Ao lado disso, há a história de Trahn Vu, amigo do Presidente. Homem do aparato partidário, ele no entanto se vê impotente para agir contra as maquinações dos homens do poder. Sua luta inútil para tentar mudar a ordem das coisas é uma confissão da impotência de uma geração, que conquistou a independência, mas criou em seu lugar um regime despótico que fez ressuscitar, como um pesadelo, todo o passado feudal que queriam enterrar, atomizando e destruindo todas as resistências e reduzindo o individuo a um mero número frente ao Estado.  

Na conversa que tem com um dos poucos amigos em que pode confiar, Vu encontra a verdade sobre a sua situação: “Desde a libertação da capital, percebemos que o encanto tinha se esvaído e o sonho, quebrado.

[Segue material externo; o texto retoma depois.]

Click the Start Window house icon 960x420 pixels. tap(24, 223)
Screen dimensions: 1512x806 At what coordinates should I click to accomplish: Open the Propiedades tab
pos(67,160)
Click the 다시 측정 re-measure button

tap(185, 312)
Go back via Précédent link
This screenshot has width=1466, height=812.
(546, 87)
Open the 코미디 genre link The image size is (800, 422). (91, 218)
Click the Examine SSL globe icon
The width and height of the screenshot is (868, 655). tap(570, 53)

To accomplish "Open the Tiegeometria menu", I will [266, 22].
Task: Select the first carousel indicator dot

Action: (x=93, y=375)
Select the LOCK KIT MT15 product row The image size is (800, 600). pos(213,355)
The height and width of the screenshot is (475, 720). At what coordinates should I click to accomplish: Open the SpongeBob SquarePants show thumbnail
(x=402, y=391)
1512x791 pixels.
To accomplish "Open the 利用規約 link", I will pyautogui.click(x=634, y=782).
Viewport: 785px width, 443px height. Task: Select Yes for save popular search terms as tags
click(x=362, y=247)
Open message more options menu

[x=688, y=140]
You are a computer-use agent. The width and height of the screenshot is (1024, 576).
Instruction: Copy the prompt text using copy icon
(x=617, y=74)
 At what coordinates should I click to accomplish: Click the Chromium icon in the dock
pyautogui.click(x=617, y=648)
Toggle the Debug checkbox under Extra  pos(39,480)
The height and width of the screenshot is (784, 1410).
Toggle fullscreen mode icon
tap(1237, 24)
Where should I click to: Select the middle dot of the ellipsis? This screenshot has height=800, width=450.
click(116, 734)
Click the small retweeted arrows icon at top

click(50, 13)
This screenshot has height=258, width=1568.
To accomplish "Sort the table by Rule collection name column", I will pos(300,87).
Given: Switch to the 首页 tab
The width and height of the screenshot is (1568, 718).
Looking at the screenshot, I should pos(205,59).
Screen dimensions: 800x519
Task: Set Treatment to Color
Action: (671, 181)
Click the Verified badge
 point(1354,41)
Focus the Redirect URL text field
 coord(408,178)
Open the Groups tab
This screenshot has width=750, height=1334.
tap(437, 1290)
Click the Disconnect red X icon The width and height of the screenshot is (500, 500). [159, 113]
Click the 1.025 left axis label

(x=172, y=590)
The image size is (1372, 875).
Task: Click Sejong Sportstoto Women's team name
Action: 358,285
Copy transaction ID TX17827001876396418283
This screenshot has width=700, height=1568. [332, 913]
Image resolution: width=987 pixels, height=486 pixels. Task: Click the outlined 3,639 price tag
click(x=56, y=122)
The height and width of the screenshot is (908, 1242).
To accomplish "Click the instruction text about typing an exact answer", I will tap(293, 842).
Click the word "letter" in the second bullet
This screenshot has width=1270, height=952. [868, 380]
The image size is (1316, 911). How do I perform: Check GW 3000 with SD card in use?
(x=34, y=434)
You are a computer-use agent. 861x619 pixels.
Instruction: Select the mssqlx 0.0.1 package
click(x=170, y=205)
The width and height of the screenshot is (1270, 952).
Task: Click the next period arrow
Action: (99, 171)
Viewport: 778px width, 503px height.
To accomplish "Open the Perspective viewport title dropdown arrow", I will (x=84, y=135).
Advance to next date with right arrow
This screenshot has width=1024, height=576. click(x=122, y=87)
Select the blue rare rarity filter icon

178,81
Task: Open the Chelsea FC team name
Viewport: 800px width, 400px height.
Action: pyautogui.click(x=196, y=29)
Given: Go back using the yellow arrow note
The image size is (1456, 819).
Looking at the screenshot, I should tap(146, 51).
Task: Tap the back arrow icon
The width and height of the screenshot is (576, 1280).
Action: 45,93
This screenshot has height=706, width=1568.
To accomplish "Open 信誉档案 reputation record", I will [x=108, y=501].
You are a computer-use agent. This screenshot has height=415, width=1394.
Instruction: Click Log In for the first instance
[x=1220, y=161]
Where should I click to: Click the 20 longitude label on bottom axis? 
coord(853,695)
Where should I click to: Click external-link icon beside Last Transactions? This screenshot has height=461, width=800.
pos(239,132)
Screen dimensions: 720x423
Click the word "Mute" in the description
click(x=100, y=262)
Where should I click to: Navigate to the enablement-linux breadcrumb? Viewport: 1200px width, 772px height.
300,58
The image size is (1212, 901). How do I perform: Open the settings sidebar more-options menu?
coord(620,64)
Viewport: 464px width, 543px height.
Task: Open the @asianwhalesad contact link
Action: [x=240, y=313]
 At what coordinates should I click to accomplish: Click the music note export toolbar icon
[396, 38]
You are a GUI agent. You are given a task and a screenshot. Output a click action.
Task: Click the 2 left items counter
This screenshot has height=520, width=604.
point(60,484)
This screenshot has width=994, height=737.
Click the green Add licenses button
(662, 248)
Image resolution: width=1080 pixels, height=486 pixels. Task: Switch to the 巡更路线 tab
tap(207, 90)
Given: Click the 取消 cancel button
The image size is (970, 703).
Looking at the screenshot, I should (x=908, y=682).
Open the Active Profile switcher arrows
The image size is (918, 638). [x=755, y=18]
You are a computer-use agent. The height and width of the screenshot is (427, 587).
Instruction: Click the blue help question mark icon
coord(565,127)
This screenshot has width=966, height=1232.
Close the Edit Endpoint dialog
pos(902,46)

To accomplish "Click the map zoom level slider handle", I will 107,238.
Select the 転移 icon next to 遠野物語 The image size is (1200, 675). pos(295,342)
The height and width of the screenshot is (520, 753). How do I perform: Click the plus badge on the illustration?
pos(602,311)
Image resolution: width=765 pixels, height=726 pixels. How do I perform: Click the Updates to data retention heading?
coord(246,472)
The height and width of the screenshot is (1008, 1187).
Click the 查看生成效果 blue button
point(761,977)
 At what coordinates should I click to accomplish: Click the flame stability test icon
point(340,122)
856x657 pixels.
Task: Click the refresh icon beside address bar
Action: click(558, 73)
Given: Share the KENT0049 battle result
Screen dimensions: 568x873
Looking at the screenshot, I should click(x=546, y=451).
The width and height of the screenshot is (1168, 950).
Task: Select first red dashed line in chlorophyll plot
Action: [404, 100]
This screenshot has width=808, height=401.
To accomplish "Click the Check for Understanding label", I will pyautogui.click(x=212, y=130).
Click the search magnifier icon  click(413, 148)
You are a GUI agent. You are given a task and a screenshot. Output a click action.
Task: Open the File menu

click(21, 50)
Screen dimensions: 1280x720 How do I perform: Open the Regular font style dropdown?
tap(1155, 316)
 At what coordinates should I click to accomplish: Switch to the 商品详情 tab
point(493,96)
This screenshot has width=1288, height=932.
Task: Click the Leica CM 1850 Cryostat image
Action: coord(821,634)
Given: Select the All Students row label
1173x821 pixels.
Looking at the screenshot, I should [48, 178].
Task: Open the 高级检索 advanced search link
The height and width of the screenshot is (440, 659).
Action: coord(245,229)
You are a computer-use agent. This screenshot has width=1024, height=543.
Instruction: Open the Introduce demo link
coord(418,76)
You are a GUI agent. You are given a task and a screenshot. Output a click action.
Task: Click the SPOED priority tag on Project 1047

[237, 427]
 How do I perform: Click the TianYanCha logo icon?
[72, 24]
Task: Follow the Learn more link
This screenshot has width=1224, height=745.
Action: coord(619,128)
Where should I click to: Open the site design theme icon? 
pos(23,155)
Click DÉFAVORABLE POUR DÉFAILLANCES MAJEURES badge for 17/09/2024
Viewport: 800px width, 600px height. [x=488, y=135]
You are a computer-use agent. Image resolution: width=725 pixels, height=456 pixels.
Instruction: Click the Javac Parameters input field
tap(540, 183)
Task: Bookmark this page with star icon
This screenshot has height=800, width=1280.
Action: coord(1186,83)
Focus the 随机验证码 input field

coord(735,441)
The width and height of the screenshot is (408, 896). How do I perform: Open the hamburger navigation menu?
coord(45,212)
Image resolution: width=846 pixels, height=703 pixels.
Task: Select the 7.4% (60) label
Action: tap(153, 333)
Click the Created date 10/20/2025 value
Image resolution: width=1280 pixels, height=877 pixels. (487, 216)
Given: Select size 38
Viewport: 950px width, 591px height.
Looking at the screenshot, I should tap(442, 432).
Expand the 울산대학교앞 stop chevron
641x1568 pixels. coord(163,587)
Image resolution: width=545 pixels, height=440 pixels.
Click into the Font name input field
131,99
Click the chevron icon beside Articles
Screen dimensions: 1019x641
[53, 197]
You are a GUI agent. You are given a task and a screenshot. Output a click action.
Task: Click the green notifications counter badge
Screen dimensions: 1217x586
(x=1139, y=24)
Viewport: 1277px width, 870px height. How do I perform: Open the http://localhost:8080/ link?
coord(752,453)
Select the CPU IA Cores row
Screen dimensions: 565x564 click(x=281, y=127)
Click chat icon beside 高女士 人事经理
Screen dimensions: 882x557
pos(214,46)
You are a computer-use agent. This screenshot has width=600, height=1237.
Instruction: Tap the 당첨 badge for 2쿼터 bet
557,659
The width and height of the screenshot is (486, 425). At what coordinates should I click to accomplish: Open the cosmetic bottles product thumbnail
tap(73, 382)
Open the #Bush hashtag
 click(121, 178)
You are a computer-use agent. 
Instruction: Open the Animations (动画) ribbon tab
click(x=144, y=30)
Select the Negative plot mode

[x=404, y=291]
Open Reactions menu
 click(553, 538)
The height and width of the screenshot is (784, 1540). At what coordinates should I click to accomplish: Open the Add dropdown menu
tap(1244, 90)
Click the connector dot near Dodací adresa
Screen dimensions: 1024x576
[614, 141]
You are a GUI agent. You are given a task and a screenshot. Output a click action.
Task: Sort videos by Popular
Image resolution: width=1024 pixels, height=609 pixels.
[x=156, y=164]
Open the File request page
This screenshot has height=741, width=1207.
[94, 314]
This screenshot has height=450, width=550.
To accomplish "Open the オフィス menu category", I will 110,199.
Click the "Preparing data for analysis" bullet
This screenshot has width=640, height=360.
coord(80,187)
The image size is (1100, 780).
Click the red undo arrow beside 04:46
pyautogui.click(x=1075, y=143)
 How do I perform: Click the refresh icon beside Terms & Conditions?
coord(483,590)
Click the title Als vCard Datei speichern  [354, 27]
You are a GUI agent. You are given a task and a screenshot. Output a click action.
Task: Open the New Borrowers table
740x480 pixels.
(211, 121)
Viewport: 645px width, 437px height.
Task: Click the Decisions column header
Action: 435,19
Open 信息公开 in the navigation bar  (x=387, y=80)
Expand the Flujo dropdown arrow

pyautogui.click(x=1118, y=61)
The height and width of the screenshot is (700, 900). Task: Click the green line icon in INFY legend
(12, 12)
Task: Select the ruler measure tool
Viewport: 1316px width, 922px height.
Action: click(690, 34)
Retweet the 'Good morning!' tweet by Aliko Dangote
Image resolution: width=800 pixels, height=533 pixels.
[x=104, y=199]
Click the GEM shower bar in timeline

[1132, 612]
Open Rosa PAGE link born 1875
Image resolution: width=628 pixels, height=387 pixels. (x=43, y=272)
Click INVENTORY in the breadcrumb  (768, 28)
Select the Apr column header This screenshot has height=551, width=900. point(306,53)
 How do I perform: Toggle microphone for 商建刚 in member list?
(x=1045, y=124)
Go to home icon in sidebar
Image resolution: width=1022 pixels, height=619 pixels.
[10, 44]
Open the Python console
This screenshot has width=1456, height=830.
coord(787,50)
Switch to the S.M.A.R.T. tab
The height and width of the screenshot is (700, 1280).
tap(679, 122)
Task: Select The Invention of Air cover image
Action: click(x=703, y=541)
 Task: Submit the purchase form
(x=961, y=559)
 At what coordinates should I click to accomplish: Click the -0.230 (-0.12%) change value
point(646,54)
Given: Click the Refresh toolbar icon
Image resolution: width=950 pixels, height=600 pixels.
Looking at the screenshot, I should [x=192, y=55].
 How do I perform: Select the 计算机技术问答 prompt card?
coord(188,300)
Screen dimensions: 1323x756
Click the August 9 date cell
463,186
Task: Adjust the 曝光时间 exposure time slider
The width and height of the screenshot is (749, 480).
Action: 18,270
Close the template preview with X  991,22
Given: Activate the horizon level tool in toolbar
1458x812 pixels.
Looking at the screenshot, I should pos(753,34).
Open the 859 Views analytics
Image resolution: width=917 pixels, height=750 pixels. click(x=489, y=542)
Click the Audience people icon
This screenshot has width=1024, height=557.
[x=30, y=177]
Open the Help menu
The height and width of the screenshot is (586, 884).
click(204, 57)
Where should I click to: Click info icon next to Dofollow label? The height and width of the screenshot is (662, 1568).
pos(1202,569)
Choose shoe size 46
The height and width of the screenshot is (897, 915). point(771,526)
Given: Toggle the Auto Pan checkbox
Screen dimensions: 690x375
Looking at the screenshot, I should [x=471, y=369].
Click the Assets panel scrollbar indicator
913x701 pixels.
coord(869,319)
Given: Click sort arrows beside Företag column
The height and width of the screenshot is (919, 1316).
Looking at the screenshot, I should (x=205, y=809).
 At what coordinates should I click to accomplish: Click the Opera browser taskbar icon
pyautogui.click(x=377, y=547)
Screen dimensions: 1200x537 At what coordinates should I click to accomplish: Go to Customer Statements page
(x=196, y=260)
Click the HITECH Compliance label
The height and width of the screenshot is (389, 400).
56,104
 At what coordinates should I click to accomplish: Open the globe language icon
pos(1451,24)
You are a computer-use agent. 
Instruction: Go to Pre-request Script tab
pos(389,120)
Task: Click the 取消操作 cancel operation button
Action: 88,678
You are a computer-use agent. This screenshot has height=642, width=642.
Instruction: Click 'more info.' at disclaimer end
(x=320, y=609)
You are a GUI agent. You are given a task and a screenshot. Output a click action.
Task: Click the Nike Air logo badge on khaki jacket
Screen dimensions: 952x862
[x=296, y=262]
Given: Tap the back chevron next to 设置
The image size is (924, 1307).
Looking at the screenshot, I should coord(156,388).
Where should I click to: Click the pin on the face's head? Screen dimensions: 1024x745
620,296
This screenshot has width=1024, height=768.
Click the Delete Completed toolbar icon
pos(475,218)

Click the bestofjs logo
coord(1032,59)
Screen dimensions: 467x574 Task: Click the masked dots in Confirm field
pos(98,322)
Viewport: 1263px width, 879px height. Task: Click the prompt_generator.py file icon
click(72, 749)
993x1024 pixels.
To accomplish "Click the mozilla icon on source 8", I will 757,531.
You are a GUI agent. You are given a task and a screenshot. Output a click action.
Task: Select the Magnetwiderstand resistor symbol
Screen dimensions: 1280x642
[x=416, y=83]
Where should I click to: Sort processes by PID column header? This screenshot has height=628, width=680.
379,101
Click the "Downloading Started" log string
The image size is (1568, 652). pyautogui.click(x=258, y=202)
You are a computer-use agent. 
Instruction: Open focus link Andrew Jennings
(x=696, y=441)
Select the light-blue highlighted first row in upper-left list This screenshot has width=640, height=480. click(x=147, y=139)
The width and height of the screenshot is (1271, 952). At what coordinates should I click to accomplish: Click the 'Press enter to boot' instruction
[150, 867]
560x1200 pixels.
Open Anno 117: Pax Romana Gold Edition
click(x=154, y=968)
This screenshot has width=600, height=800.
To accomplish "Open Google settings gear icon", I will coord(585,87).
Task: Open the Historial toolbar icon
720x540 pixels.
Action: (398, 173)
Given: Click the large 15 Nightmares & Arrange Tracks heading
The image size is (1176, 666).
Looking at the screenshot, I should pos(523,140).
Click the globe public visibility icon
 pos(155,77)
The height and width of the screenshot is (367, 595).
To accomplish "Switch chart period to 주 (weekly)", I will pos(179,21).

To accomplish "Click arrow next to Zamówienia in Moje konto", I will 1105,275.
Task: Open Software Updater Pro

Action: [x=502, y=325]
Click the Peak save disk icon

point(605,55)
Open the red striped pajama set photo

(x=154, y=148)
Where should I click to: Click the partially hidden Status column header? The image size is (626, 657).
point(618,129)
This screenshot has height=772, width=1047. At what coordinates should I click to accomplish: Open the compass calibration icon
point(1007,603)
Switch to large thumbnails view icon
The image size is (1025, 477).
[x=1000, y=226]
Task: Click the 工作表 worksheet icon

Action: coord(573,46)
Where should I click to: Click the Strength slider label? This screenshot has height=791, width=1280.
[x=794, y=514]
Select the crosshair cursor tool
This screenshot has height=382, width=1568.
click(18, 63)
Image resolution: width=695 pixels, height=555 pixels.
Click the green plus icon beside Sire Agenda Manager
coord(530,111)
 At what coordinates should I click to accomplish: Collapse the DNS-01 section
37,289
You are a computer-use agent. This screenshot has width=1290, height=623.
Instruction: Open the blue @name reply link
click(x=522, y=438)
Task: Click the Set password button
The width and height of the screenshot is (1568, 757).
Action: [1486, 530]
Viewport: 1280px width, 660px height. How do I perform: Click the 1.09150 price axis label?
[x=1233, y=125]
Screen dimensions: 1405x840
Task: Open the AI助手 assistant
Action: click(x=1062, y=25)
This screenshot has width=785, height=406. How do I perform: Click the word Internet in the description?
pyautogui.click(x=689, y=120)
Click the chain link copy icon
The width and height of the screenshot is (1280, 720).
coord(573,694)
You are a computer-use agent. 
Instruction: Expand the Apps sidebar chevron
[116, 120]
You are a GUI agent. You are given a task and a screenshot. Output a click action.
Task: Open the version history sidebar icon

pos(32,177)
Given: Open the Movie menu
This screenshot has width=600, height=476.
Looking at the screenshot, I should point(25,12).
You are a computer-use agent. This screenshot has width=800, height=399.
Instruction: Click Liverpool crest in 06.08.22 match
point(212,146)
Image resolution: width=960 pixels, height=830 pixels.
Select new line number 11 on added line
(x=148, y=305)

Todos compartilhávamos o mesmo ao nos engajar sob a bandeira da Resistência. Para uma sociedade atrasada, para um povo escravo, aquela era realmente a única oportunidade de enterrar os dissabores do passado a fim de construir uma vida nova. O sacrifício individual valia a pena. Dava-se a vida pela pátria, ou, melhor, por um futuro radiante. Todas as revoluções verdadeiras libertaram as forças produtivas e ampliaram o campo da liberdade. Infelizmente, nossa Revolução, embora tenha conquistado a independência de nosso povo, não libertou sua capacidade de produção. Ao contrário, ao destruir todos os seus valores culturais, ela pôs abaixo a força da produção. A reforma agrária constituiu um desmantelamento, levado a cabo metodicamente, em grande escala, de nosso campesinato. Do ponto de vista sociológico, a Revolução trouxe o lodo para a superfície da água. Expôs todos os cadáveres, a podridão das algas e o lixo que ficava no fundo”.

Este é um balanço duro e pessimista sobre o processo revolucionário vietnamita. No entanto, as novas gerações de trabalhadores não têm motivos para serem pessimistas. A ditadura stalinista que governa o país abriu o país para a instalação de multinacionais, atraídas pela mão de obra barata, e no processo industrializou e urbanizou o país. Portanto, o futuro do Vietnã está nas mãos de sua classe trabalhadora, numerosa e disciplinada, frente a qual nenhum estado totalitário pode se manter eternamente. Para se afirmar, ela precisa elaborar um balanço sóbrio e lúcido do seu passado. Para isso, romances como No Zênite lhe serão indispensáveis.